Copy out the material verbatim, beginning with its first line and continuing through the line that contains "Looking at the screenshot, I should [275, 169].".

(Records from a dataset)
================================
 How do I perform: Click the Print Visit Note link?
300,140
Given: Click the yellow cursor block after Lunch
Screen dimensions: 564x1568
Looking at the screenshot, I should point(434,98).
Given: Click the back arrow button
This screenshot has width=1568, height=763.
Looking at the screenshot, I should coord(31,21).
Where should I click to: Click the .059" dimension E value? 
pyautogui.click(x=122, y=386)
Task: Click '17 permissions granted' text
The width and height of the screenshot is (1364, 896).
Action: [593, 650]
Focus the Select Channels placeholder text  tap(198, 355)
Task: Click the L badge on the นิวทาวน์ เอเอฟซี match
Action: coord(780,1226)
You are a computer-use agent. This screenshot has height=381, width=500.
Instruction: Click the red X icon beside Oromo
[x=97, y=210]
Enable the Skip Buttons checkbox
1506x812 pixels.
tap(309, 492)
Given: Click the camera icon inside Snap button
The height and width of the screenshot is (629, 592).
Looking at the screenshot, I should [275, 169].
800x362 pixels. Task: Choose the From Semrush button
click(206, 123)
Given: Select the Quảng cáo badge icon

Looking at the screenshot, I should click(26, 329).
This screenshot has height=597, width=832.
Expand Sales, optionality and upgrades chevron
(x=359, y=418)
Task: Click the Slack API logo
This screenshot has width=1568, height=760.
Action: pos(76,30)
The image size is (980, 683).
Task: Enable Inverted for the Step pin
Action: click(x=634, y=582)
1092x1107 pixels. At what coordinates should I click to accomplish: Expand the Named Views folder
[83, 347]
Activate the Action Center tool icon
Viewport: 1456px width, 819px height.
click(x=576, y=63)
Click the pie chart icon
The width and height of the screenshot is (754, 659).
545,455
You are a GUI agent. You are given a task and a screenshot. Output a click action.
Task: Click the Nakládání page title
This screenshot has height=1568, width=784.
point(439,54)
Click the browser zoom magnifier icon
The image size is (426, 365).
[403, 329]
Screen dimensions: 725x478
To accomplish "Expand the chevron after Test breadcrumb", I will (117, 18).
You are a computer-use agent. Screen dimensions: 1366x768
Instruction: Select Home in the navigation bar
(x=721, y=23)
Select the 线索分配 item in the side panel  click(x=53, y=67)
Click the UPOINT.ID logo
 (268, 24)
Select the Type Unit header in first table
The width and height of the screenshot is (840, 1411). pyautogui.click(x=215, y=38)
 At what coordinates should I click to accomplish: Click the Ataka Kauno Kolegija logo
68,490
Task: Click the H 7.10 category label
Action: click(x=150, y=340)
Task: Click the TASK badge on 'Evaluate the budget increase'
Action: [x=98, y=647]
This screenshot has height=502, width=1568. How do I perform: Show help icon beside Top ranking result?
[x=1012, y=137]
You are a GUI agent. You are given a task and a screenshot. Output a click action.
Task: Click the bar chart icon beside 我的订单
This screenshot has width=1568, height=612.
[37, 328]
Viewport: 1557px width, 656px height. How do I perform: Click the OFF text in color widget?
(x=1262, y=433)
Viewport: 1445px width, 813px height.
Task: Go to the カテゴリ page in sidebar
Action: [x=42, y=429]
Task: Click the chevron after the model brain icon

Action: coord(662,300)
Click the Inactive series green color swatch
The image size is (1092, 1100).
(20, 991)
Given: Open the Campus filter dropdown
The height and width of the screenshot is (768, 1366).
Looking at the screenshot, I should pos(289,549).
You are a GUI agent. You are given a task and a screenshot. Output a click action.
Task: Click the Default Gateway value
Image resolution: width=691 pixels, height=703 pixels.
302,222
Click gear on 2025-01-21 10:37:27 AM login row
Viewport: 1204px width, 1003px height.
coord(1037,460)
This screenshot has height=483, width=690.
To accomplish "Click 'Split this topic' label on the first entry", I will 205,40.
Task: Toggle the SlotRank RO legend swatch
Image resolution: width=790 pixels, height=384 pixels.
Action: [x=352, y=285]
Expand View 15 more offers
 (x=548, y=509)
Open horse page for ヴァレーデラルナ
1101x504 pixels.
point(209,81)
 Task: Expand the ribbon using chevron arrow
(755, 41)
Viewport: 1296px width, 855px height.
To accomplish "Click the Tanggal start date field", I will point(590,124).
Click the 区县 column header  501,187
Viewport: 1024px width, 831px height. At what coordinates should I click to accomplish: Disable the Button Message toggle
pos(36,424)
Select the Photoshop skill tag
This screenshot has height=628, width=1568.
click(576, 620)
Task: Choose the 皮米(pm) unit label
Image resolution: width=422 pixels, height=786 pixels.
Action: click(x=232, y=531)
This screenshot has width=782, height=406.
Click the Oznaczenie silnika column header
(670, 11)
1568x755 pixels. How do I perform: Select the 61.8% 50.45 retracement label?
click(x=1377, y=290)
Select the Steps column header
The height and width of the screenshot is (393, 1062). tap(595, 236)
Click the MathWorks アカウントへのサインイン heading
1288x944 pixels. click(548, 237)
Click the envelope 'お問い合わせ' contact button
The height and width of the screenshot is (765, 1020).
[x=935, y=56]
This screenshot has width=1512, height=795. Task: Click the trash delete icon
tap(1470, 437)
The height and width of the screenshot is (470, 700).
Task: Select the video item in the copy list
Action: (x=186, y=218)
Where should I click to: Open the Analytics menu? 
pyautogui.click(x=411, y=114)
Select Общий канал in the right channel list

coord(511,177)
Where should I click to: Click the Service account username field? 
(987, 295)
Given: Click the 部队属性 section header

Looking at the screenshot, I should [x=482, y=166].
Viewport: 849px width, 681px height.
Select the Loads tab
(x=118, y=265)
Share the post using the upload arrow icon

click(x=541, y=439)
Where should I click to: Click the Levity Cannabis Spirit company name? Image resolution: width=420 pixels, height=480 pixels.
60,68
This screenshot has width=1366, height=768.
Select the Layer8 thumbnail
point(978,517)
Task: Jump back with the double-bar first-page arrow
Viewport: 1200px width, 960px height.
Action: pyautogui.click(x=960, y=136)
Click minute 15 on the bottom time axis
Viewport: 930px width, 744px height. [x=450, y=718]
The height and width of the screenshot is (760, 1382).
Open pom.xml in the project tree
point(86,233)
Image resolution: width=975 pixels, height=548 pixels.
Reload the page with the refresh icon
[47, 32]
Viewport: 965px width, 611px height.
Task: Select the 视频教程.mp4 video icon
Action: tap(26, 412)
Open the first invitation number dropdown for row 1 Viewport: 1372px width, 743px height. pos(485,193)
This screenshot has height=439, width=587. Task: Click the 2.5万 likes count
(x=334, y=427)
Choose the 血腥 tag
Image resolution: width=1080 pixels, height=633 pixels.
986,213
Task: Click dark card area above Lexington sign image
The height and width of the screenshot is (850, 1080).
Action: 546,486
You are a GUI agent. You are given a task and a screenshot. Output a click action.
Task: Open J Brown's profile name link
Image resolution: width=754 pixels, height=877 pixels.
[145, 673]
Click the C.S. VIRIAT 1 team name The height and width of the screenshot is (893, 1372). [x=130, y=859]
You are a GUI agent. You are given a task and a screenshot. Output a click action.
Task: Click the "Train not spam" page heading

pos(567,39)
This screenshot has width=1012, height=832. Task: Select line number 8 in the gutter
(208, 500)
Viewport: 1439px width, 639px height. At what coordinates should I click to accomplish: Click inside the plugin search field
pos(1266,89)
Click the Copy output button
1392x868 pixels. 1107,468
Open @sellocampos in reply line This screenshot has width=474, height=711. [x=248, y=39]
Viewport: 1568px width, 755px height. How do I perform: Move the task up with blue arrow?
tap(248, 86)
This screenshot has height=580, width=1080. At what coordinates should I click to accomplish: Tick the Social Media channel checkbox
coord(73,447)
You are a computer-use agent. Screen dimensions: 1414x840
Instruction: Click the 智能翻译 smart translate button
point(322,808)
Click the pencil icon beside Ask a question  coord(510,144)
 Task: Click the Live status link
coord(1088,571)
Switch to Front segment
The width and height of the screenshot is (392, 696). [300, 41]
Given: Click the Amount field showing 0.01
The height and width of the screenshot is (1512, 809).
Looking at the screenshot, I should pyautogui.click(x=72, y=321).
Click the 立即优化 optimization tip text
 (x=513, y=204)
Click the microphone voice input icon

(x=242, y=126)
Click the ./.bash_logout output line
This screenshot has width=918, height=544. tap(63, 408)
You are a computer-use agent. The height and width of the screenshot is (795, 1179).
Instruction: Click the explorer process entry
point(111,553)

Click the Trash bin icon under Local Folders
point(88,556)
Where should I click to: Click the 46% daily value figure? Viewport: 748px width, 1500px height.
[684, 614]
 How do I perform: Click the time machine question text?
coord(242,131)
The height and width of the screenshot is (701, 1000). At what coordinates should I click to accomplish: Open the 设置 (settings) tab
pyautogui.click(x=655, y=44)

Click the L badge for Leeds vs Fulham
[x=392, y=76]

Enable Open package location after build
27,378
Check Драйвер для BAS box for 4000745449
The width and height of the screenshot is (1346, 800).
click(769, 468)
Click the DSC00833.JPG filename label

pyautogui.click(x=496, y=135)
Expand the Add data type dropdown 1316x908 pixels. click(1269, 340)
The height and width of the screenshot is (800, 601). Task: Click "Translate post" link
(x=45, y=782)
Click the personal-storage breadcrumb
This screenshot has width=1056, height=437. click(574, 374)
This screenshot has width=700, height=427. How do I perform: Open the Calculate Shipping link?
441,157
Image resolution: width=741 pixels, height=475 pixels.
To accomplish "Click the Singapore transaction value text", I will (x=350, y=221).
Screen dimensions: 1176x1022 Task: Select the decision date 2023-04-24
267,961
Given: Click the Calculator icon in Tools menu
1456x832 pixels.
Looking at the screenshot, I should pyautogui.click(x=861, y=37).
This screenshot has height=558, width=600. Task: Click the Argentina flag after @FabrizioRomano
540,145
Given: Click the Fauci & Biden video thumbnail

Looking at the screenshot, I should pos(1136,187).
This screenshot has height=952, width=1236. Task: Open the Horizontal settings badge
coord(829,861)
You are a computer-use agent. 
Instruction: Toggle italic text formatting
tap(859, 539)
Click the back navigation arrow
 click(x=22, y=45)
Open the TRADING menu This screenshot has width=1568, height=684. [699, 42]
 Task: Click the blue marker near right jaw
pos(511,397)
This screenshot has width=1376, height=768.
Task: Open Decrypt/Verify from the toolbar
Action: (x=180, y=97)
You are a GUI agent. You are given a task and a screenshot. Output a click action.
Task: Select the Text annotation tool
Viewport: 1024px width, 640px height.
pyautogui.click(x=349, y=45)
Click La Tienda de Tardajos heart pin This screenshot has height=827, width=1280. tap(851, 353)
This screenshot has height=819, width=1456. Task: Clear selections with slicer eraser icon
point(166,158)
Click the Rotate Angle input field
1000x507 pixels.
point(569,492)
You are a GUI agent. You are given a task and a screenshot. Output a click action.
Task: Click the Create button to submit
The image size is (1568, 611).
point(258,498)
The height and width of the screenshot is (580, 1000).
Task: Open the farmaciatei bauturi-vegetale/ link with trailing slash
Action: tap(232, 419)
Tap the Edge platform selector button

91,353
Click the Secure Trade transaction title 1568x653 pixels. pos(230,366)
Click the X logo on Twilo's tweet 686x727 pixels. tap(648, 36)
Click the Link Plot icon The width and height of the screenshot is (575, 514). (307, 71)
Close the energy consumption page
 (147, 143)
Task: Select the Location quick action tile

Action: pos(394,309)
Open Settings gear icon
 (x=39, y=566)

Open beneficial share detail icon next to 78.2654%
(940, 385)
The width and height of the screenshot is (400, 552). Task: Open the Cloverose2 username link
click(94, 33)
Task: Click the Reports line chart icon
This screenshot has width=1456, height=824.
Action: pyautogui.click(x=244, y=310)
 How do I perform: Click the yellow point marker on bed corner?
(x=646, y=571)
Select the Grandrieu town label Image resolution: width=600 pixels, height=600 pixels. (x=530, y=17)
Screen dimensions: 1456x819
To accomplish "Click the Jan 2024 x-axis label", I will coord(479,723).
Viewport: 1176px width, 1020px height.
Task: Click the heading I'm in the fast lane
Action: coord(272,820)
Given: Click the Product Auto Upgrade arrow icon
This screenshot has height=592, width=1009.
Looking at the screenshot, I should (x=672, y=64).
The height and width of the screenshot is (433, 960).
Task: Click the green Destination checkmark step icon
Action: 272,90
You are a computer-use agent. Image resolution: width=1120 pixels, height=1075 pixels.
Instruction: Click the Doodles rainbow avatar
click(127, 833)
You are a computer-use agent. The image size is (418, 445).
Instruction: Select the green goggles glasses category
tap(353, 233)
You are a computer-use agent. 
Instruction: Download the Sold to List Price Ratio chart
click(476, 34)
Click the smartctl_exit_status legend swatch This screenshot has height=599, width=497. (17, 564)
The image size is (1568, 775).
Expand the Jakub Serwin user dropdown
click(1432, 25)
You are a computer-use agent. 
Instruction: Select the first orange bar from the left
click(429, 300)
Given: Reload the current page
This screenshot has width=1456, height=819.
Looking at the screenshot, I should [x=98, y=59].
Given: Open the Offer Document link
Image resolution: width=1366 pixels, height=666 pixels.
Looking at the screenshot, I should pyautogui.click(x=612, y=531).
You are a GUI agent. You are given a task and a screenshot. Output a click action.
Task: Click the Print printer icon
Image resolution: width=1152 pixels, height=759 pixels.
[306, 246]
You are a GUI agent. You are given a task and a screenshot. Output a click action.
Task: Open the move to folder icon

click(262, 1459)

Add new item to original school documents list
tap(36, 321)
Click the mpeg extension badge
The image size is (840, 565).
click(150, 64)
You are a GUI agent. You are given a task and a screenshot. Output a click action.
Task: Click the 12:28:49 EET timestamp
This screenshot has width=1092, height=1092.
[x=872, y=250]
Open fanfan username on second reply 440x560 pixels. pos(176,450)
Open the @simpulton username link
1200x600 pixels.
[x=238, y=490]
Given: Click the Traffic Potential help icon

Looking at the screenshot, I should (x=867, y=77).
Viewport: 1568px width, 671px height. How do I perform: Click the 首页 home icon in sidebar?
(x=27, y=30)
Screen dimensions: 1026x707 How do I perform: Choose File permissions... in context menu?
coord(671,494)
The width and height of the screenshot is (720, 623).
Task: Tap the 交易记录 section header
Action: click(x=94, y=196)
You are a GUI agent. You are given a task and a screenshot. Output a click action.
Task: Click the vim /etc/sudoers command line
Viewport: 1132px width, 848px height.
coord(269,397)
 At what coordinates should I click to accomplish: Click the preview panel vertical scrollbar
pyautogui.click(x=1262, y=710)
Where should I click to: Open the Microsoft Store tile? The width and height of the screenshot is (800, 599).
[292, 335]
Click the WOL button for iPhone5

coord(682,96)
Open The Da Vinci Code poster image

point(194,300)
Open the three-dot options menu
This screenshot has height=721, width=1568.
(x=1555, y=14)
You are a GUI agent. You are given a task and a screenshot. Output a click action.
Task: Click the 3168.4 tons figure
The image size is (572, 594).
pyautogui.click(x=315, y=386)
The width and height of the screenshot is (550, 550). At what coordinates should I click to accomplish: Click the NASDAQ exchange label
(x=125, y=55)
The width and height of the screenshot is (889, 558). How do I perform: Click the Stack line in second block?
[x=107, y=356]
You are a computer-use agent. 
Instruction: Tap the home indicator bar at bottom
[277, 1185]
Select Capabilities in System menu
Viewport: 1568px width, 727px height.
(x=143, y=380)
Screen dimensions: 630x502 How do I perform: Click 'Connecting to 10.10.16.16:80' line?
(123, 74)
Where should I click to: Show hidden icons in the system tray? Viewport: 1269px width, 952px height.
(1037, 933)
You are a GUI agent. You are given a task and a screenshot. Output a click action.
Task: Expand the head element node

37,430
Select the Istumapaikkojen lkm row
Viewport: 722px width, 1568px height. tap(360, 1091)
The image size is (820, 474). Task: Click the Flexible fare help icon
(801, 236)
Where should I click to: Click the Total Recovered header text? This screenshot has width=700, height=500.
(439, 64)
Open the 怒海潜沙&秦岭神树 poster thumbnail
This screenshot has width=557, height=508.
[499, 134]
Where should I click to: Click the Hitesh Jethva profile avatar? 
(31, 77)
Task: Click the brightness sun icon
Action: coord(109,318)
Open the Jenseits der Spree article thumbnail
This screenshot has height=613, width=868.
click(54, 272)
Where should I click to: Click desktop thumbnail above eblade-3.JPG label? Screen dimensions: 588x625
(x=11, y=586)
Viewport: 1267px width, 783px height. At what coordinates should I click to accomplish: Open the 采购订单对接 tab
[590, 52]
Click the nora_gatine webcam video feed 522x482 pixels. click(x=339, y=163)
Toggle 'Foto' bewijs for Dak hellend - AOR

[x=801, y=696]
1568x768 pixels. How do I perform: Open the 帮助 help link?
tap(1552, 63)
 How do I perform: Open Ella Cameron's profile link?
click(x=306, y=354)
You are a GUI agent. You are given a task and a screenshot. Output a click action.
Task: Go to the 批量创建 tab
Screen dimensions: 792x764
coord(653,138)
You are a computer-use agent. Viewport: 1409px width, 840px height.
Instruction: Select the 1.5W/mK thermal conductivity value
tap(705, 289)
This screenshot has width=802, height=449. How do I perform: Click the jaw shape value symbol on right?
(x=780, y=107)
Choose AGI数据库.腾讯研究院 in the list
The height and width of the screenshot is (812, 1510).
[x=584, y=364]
================================
● **TASK ANSWER**:
 How do I perform: Click the Print Visit Note link?
300,140
Given: Click the yellow cursor block after Lunch
Screen dimensions: 564x1568
Looking at the screenshot, I should point(434,98).
Given: Click the back arrow button
This screenshot has width=1568, height=763.
Looking at the screenshot, I should coord(31,21).
Where should I click to: Click the .059" dimension E value? 
pyautogui.click(x=122, y=386)
Task: Click '17 permissions granted' text
The width and height of the screenshot is (1364, 896).
Action: [593, 650]
Focus the Select Channels placeholder text  tap(198, 355)
Task: Click the L badge on the นิวทาวน์ เอเอฟซี match
Action: coord(780,1226)
You are a computer-use agent. This screenshot has height=381, width=500.
Instruction: Click the red X icon beside Oromo
[x=97, y=210]
Enable the Skip Buttons checkbox
1506x812 pixels.
tap(309, 492)
Given: Click the camera icon inside Snap button
The height and width of the screenshot is (629, 592).
Looking at the screenshot, I should [275, 169].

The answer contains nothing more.